By Iyesha Gee
I’ve been thinking a lot about white lines — not just the ones that trace the pages of Tracy Brown’s novel White Lines, but the ones that trace the paths of people’s lives. In her book, Brown paints a haunting picture of addiction, love, and survival. The story hits close to home because for many of us, those “white lines” aren’t fiction — they’re reflections of what we’ve lived, seen, or narrowly escaped.
I grew up around addiction — a mother struggling with drugs, a grandfather who drank until the bottle emptied more than his soul, and a childhood spent sitting in church basements during AA meetings that smelled like stale coffee and cigarette smoke. Even then, I learned how powerful — and how painful — those white lies were.
The “I’m fine.”
The “I can stop whenever I want.”
The “This time will be different.”
But white lies always lead to dark days.
As a child, I watched adults I loved lose their light to substances that promised relief but only deepened pain. Friends’ parents would do drugs right in front of us, sometimes even offer them to us — like candy at a gathering. It’s a strange kind of normal when dysfunction becomes your comfort zone. You start to think maybe this is just life. Maybe this is just how people cope.
But coping isn’t healing.
And what people don’t tell you is that addiction never just takes the user — it takes everyone around them, too.
Even as an adult, the cycle follows.
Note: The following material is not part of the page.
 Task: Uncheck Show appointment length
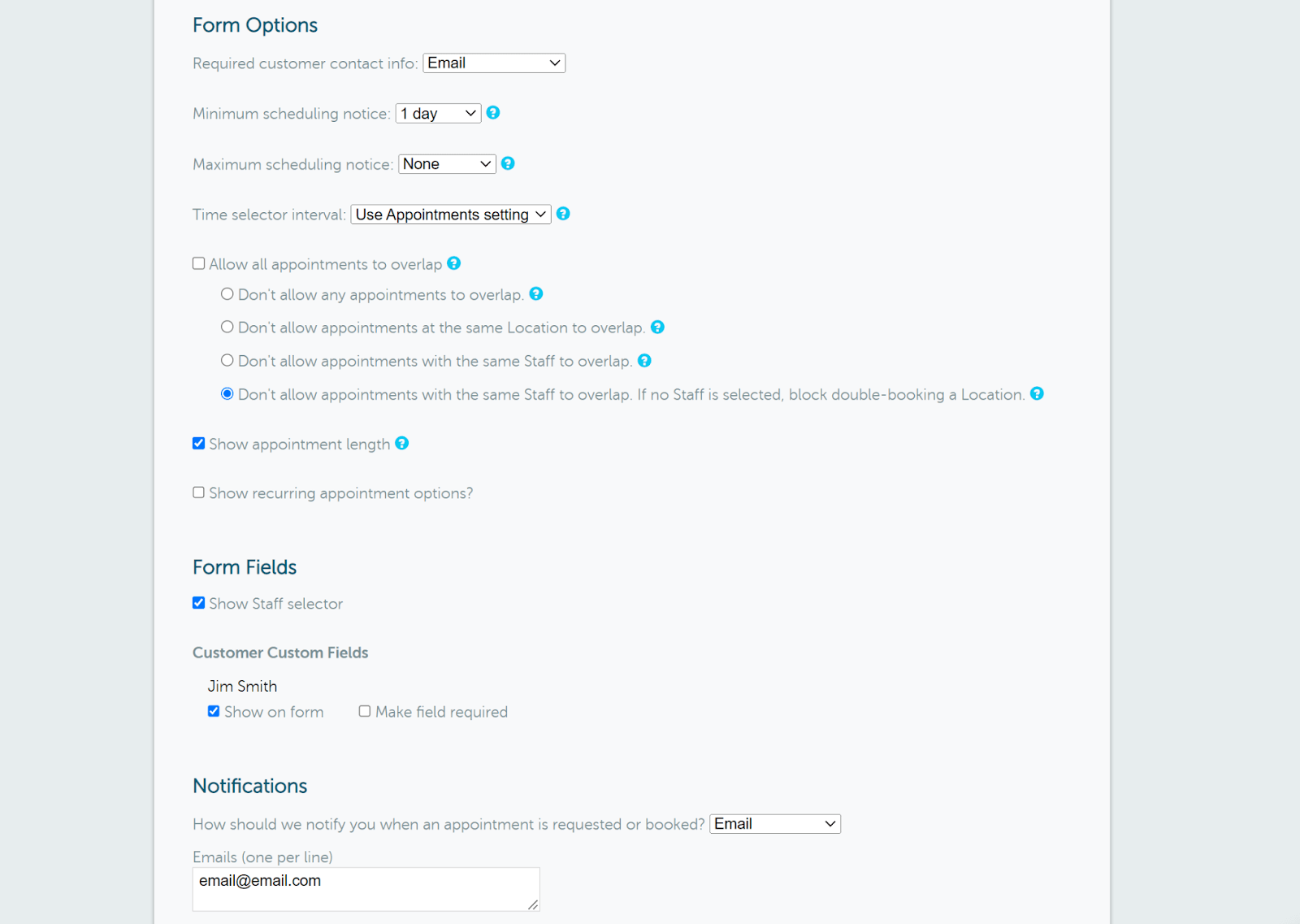point(198,443)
Just yesterday, a woman at work casually asked if I wanted a Norco — one of the strongest prescription painkillers, an opioid with a chemical tie to heroin. She offered it like it was gum. And in that moment, I realized how normalized drug culture has become. People will hand you your destruction with a smile, not realizing that what they’re offering could pull you into the same pit you’ve fought so hard to climb out of.
“Drugs and alcohol aren’t just substances — they’re lifelines for the broken.”
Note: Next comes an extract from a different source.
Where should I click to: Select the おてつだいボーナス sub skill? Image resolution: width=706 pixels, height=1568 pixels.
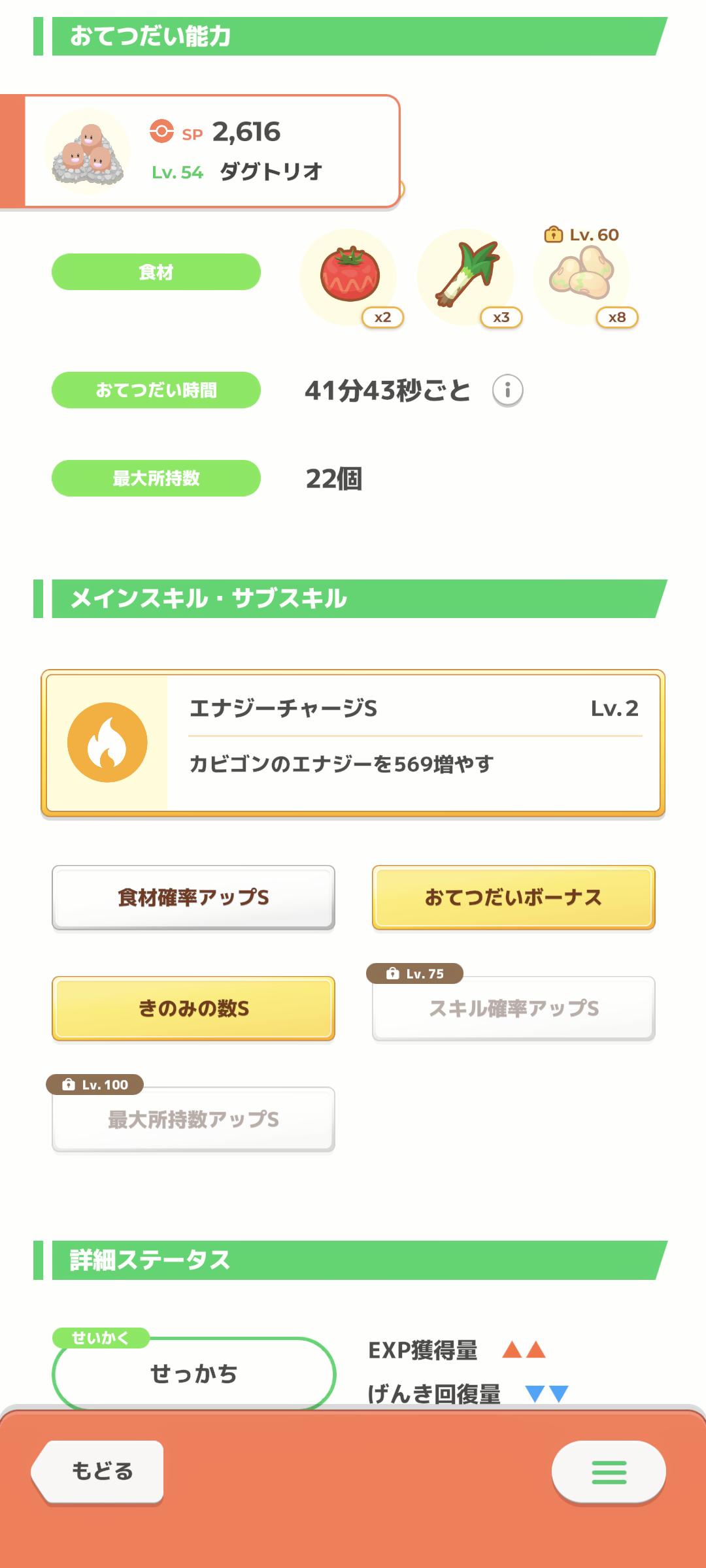pyautogui.click(x=513, y=898)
Drugs and alcohol aren’t just substances — they’re lifelines for the broken, false lights for those in darkness. But they’re also thieves.
They steal memories.
They steal relationships.
They steal minds and morals and moments that can never be returned.
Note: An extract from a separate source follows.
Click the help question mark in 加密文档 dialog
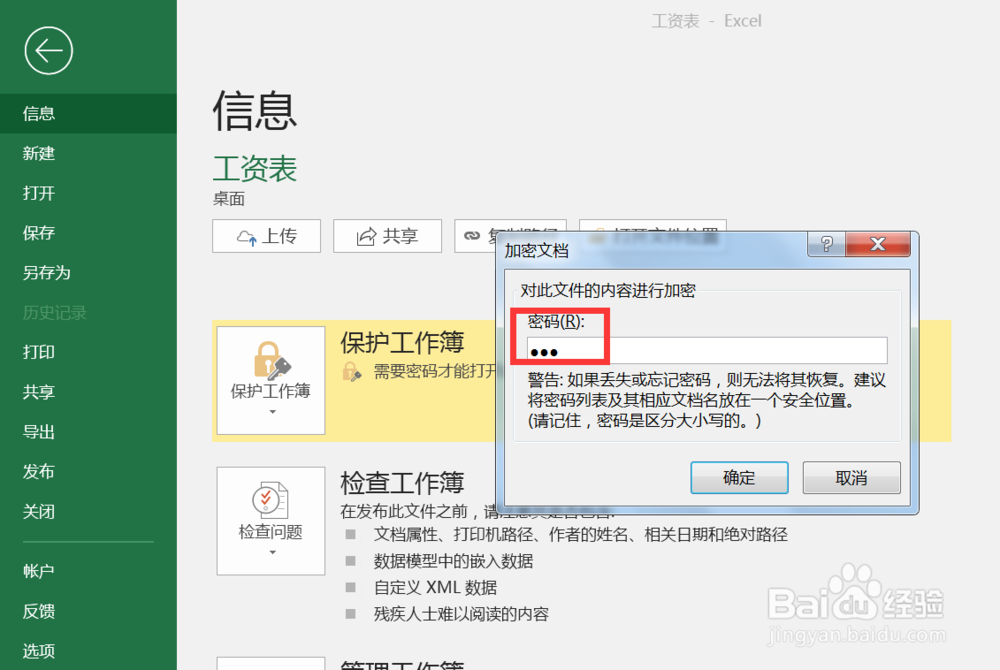1000x670 pixels. (826, 243)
And once they steal enough, they leave behind something even harder to recover: trust.
Because once someone you love steals from you, lies to you, or even tries to harm you under the influence — something shifts. There’s no easy way back. How do you reconcile with a person who once tried to kill you? Whether it’s physical harm or emotional destruction, that kind of betrayal cuts too deep for simple forgiveness. Some things you survive — but never forget.
“Mental health and addiction walk hand in hand, whispering the same lie: this will make the pain go away.”
But it never does. It only masks it, buries it, and breeds more chaos.
Tracy Brown’s White Lines reminds us that even when you’ve lost everything, you can still choose to rise. But it’s not pretty. It’s not easy. And it’s not fast. Healing from addiction — whether it’s your own or someone else’s — is a lifelong commitment to truth. Because truth is the only thing that can wash away the residue of those white lines and white lies.
“You are stronger than your environment.”
So, to anyone reading this who’s been offered that escape — in a pill, a drink, or a line — know this:
You are stronger than your environment.
You are not destined to repeat the same cycles.
And your life is worth living clear-eyed, even when clarity hurts.
Because dark days only stay dark when we stop reaching for light.

Why I Wrote This
I wrote this piece because addiction has shaped too many of my chapters — not just through the people I’ve loved, but through the moments I’ve survived. I’ve seen how normalized drugs and alcohol have become, how easily they’re offered, and how deeply they destroy. I’ve learned that truth and boundaries are the real tools of healing.
If sharing my story helps even one person say “no,” set a boundary, or see addiction for what it truly is — not escape, but entrapment — then the pain I’ve lived through has purpose.
Because at the end of the day, we can’t fix what we keep forgiving in silence.
And silence has already claimed enough lives.